La investigación muestra un mercado heterogéneo en el que conviven productos legales pero no autorizados para un país concreto, importaciones sin gravamen adecuado y dispositivos claramente ilegales o de origen incierto. En este sentido, el estudio precisa que el 35% del mercado irregular puede atribuirse de forma directa al comercio ilegal, mientras que otro 13% corresponde a importaciones privadas de productos no aprobados o no gravados. Según los autores, esta fragmentación regulatoria dentro de la Unión Europea favorece los incentivos para el desvío comercial.
El informe añade que alrededor del 90% de los cigarrillos electrónicos destinados a Europa se originan en China, con Shenzhen como gran polo industrial. De este porcentaje, una parte llega a España, tras pasar por otros nodos logísticos como Alemania, Países Bajos o Bélgica y se redistribuye después dentro del mercado interior.

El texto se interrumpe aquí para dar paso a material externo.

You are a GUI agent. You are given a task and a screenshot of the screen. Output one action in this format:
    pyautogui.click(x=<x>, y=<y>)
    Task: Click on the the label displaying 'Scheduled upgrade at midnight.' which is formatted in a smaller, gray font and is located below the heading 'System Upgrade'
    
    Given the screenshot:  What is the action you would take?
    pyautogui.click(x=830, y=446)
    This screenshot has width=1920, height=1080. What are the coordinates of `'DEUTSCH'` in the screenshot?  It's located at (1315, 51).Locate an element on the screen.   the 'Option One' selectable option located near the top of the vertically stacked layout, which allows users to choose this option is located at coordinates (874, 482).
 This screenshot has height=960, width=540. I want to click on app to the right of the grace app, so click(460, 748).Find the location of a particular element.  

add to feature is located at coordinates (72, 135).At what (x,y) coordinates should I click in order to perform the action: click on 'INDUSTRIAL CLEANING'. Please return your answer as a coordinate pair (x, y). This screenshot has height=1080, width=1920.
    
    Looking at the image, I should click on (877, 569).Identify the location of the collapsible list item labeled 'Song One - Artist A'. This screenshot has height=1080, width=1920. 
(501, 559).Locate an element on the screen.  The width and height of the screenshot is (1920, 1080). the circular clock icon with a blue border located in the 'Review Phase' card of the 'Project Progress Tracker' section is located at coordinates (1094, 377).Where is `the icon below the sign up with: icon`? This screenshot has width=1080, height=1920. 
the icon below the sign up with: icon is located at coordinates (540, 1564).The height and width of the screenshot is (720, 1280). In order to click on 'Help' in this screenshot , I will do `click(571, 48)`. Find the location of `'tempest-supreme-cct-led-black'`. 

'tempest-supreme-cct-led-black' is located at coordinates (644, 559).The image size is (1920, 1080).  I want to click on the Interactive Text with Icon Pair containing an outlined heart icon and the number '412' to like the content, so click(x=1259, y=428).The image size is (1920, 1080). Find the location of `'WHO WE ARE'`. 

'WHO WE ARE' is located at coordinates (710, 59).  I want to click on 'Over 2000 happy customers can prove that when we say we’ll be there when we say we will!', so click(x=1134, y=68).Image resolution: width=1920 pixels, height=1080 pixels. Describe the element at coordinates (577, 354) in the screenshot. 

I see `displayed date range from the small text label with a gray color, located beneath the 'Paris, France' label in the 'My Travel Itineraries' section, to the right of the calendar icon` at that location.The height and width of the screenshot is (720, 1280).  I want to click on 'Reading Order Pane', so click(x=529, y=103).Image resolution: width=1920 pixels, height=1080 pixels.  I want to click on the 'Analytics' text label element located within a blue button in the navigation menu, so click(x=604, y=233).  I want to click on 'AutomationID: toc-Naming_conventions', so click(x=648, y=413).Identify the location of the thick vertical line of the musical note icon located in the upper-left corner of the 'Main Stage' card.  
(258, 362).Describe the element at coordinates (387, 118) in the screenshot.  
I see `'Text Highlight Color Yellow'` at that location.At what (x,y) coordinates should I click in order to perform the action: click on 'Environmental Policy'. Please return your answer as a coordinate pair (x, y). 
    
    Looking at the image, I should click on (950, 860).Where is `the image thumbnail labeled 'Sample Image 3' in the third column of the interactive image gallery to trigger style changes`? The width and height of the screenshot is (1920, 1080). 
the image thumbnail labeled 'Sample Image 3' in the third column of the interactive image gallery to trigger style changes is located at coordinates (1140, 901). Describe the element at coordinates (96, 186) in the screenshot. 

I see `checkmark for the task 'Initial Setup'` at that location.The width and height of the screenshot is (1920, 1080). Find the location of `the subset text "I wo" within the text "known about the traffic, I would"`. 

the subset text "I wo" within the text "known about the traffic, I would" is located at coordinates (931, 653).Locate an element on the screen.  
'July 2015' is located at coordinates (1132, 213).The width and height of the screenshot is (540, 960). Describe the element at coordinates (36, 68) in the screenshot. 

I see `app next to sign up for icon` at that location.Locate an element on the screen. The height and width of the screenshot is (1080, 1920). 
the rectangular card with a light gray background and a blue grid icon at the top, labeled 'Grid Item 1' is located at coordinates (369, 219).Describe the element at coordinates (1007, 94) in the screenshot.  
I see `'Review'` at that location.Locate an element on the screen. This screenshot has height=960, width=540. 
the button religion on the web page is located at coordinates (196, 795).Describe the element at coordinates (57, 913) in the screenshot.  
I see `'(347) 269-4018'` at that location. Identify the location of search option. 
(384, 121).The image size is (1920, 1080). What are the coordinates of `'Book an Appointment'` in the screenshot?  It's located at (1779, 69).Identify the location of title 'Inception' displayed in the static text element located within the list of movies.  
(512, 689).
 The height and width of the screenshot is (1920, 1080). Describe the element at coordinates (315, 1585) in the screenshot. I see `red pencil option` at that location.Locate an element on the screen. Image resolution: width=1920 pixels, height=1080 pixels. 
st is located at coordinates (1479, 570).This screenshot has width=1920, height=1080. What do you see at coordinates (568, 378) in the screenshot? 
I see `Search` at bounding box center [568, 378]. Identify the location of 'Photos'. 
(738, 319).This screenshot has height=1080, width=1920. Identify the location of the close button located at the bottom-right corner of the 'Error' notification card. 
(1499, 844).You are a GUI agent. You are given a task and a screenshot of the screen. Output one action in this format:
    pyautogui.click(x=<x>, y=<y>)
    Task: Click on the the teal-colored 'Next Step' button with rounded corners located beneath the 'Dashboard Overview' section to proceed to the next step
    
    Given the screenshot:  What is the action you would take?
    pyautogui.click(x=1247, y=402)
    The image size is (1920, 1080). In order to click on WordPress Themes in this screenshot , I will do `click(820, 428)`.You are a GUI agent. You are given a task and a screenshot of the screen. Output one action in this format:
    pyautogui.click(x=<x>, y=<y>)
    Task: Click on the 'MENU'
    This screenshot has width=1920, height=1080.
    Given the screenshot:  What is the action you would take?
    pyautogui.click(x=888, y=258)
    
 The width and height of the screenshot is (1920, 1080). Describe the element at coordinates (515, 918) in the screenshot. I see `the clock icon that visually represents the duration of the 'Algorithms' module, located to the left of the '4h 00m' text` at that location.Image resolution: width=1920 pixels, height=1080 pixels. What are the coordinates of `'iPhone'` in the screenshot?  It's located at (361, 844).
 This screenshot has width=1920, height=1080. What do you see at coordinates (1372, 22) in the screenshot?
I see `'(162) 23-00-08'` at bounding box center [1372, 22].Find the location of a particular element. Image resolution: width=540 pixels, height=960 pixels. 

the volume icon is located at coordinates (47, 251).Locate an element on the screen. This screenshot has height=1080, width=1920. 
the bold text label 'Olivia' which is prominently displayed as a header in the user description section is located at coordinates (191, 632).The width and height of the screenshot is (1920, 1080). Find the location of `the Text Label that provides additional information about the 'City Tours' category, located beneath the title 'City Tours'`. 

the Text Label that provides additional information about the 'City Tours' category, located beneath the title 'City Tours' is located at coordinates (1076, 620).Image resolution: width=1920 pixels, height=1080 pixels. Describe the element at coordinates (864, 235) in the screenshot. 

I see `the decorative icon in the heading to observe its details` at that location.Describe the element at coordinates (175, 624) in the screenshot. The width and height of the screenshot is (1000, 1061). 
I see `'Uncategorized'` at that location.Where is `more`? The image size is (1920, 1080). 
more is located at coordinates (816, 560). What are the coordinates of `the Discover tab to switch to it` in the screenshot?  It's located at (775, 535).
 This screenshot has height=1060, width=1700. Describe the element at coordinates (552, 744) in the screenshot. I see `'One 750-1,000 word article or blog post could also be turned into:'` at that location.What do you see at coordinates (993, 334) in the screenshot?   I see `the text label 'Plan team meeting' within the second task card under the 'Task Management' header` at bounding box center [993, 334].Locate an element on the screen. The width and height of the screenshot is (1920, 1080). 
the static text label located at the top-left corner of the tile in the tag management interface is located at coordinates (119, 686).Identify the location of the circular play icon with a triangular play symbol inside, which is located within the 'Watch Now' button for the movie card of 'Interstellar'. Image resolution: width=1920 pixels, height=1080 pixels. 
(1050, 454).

Un problema para la salud pública
Los autores explican que los vapeadores de origen irregular eluden controles de calidad, etiquetado y protección del consumidor, lo que dificulta saber con precisión qué contienen y bajo qué condiciones se fabricaron. El propio comunicado de presentación advierte de que estos productos pueden escapar a los estándares exigidos en la UE, una cuestión especialmente delicada en dispositivos desechables y sistemas abiertos, donde el líquido añade otra capa de opacidad.
Esta advertencia encaja con trabajos previos sobre incumplimientos en el mercado europeo. Un estudio publicado en Environmental Research ya documentó la presencia de cigarrillos electrónicos y productos de tabaco que vulneraban la legislación comunitaria en varios países europeos. La falta de uniformidad regulatoria, dificulta la vigilancia y favorece la circulación de artículos ilegales.
España por encima de Portugal
El 39% de este mercado ilegal llega a España, que si bien queda por debajo del 58% calculado para Francia y del 44% de Italia, queda por encima del 30% de Portugal (conforme a los nodos de logística). Además, el estudio proyecta un crecimiento anual del 8,6% para este comercio irregular, hasta alcanzar 10.800 millones de euros en 2030 si no se corrigen los incentivos actuales.
Uwe Veres-Homm, responsable de análisis de riesgo y localización en Fraunhofer IIS, sostuvo en la presentación que “por primera vez ha sido posible cartografiar de forma sistemática el mercado irregular del cigarrillo electrónico en Europa”. Horst Manner-Romberg, director gerente de MRU GmbH, añadió que “los productos procedentes de fuentes irregulares eluden la protección del consumidor y los controles de calidad”, al tiempo que presionan a distribuidores y minoristas que sí operan bajo normas fiscales y sanitarias.
Menos prohibición y más control
El documento rechaza una estrategia basada solo en prohibiciones nacionales y propone armonización regulatoria, trazabilidad digital y cooperación con los países de origen. Según el comunicado, la clave estaría en unificar definiciones, mejorar el seguimiento de las cadenas de suministro y actuar antes de la exportación. La cuestión de fondo, por tanto, no es únicamente comercial, y sí que el crecimiento del mercado irregular sugiere que la supervisión europea todavía no ha encontrado una fórmula eficaz para contener un circuito cada vez más opaco.